### Entries supplied
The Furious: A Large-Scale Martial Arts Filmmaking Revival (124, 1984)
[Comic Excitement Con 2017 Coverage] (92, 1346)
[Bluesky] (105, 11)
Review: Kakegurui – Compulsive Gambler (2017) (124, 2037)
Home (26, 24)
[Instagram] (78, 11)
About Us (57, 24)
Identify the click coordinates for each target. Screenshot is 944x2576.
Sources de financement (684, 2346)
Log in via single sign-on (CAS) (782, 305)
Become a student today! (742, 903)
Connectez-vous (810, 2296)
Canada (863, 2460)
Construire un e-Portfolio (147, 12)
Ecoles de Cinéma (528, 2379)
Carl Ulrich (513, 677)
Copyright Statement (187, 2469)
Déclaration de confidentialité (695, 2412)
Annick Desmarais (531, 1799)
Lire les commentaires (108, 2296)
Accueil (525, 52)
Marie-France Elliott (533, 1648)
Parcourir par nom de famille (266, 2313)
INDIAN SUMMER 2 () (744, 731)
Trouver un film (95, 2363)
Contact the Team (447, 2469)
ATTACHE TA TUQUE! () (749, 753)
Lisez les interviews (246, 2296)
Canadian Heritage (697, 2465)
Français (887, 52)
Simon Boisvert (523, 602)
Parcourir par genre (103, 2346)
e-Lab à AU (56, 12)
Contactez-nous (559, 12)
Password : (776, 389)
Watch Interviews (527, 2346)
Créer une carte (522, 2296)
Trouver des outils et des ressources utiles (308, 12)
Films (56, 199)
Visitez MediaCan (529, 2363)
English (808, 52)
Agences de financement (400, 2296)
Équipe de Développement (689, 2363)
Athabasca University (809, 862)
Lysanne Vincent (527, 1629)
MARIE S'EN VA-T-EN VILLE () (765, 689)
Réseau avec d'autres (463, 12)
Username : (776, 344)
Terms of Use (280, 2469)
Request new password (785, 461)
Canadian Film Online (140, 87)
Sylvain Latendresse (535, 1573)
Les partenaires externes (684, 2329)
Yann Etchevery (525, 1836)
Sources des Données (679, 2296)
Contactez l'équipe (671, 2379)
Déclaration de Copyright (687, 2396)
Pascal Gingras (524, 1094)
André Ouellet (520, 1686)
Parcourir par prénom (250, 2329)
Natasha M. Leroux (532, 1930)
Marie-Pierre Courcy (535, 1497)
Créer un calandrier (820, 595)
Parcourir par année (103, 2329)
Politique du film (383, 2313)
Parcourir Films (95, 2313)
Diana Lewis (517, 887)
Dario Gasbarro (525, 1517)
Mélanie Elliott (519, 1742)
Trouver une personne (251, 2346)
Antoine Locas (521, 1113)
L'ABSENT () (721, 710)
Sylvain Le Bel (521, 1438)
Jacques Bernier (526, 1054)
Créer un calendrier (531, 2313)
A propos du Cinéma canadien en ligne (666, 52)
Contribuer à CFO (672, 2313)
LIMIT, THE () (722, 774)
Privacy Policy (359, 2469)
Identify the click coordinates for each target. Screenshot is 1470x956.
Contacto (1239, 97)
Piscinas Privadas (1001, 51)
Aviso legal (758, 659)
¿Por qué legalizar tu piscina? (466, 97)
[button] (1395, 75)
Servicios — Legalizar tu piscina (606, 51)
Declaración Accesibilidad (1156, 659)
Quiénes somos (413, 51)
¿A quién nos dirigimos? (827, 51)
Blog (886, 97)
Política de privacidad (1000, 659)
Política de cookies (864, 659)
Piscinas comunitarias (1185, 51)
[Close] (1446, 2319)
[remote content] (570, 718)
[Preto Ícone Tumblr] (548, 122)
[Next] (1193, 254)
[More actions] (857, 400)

### Your goal
Take the entries above and copy them out exactly.

### Answer space
The Furious: A Large-Scale Martial Arts Filmmaking Revival (124, 1984)
[Comic Excitement Con 2017 Coverage] (92, 1346)
[Bluesky] (105, 11)
Review: Kakegurui – Compulsive Gambler (2017) (124, 2037)
Home (26, 24)
[Instagram] (78, 11)
About Us (57, 24)
Identify the click coordinates for each target. Screenshot is 944x2576.
Sources de financement (684, 2346)
Log in via single sign-on (CAS) (782, 305)
Become a student today! (742, 903)
Connectez-vous (810, 2296)
Canada (863, 2460)
Construire un e-Portfolio (147, 12)
Ecoles de Cinéma (528, 2379)
Carl Ulrich (513, 677)
Copyright Statement (187, 2469)
Déclaration de confidentialité (695, 2412)
Annick Desmarais (531, 1799)
Lire les commentaires (108, 2296)
Accueil (525, 52)
Marie-France Elliott (533, 1648)
Parcourir par nom de famille (266, 2313)
INDIAN SUMMER 2 () (744, 731)
Trouver un film (95, 2363)
Contact the Team (447, 2469)
ATTACHE TA TUQUE! () (749, 753)
Lisez les interviews (246, 2296)
Canadian Heritage (697, 2465)
Français (887, 52)
Simon Boisvert (523, 602)
Parcourir par genre (103, 2346)
e-Lab à AU (56, 12)
Contactez-nous (559, 12)
Password : (776, 389)
Watch Interviews (527, 2346)
Créer une carte (522, 2296)
Trouver des outils et des ressources utiles (308, 12)
Films (56, 199)
Visitez MediaCan (529, 2363)
English (808, 52)
Agences de financement (400, 2296)
Équipe de Développement (689, 2363)
Athabasca University (809, 862)
Lysanne Vincent (527, 1629)
MARIE S'EN VA-T-EN VILLE () (765, 689)
Réseau avec d'autres (463, 12)
Username : (776, 344)
Terms of Use (280, 2469)
Request new password (785, 461)
Canadian Film Online (140, 87)
Sylvain Latendresse (535, 1573)
Les partenaires externes (684, 2329)
Yann Etchevery (525, 1836)
Sources des Données (679, 2296)
Contactez l'équipe (671, 2379)
Déclaration de Copyright (687, 2396)
Pascal Gingras (524, 1094)
André Ouellet (520, 1686)
Parcourir par prénom (250, 2329)
Natasha M. Leroux (532, 1930)
Marie-Pierre Courcy (535, 1497)
Créer un calandrier (820, 595)
Parcourir par année (103, 2329)
Politique du film (383, 2313)
Parcourir Films (95, 2313)
Diana Lewis (517, 887)
Dario Gasbarro (525, 1517)
Mélanie Elliott (519, 1742)
Trouver une personne (251, 2346)
Antoine Locas (521, 1113)
L'ABSENT () (721, 710)
Sylvain Le Bel (521, 1438)
Jacques Bernier (526, 1054)
Créer un calendrier (531, 2313)
A propos du Cinéma canadien en ligne (666, 52)
Contribuer à CFO (672, 2313)
LIMIT, THE () (722, 774)
Privacy Policy (359, 2469)
Identify the click coordinates for each target. Screenshot is 1470x956.
Contacto (1239, 97)
Piscinas Privadas (1001, 51)
Aviso legal (758, 659)
¿Por qué legalizar tu piscina? (466, 97)
[button] (1395, 75)
Servicios — Legalizar tu piscina (606, 51)
Declaración Accesibilidad (1156, 659)
Quiénes somos (413, 51)
¿A quién nos dirigimos? (827, 51)
Blog (886, 97)
Política de privacidad (1000, 659)
Política de cookies (864, 659)
Piscinas comunitarias (1185, 51)
[Close] (1446, 2319)
[remote content] (570, 718)
[Preto Ícone Tumblr] (548, 122)
[Next] (1193, 254)
[More actions] (857, 400)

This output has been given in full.